Il faut noter que ce n’est pas la première fois que cette approche diagnostique, via l’air expiré, est explorée dans le domaine de la cancérologie. En 2011, la même équipe israélienne avait publié, également dans le British Journal of Cancer, des travaux similaires mais concernant des personnes atteintes de tumeurs «de la tête et du cou». Le procédé avait alors été baptisé “Na-Nose” (“Na” pour nanométrique). Le résumé de ce travail est disponible ici-même.

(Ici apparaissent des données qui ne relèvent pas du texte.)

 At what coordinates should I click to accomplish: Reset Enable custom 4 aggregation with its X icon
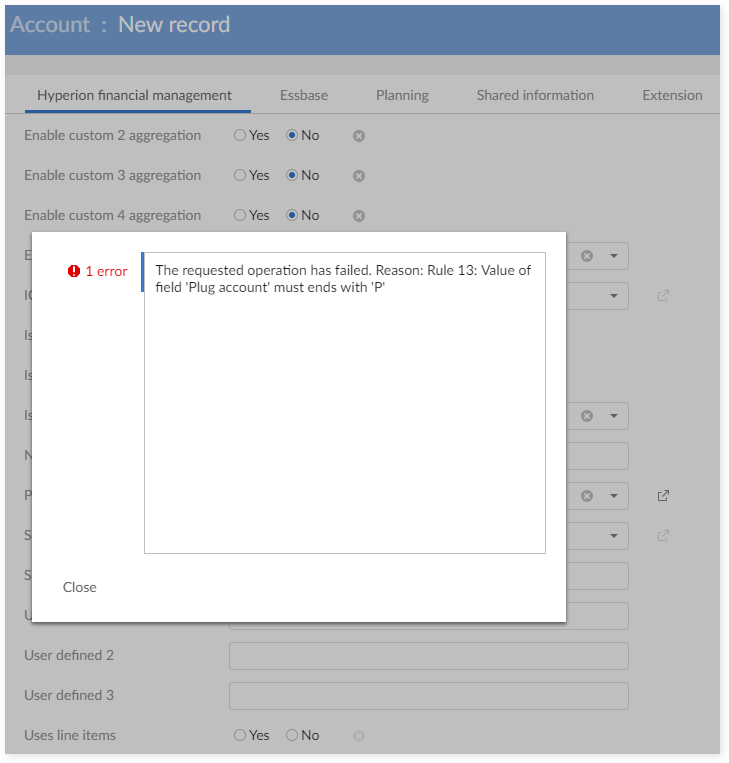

Le “Na-Nose” utilise des capteurs de nanoparticules d'or qui peuvent détecter et séparer différentes odeurs, même à des concentrations très faibles. Ce dispositif a déjà été testé pour sa capacité à détecter d’autres cancers (sein, poumon, côlon et cancer de la prostate). Les cancers de la tête et du cou réunissent ceux qui peuvent atteindre différents tissus, dont les os, les tissus mous, les glandes salivaires, la peau et les muqueuses. Là encore ces cancers sont souvent diagnostiqués tardivement du fait de l’absence de symptômes spécifiques et des méthodes de dépistage disponibles. Dans leur étude publiée en 2011 les chercheurs avaient analysé soixante-deux échantillons d'haleine. Leur procédé avait correctement identifié vingt-quatre des vingt-six sujets sains et toutes les personnes atteintes. Les auteurs soulignent dans tous les cas le bon rapport coût-efficacité d’une telle approche.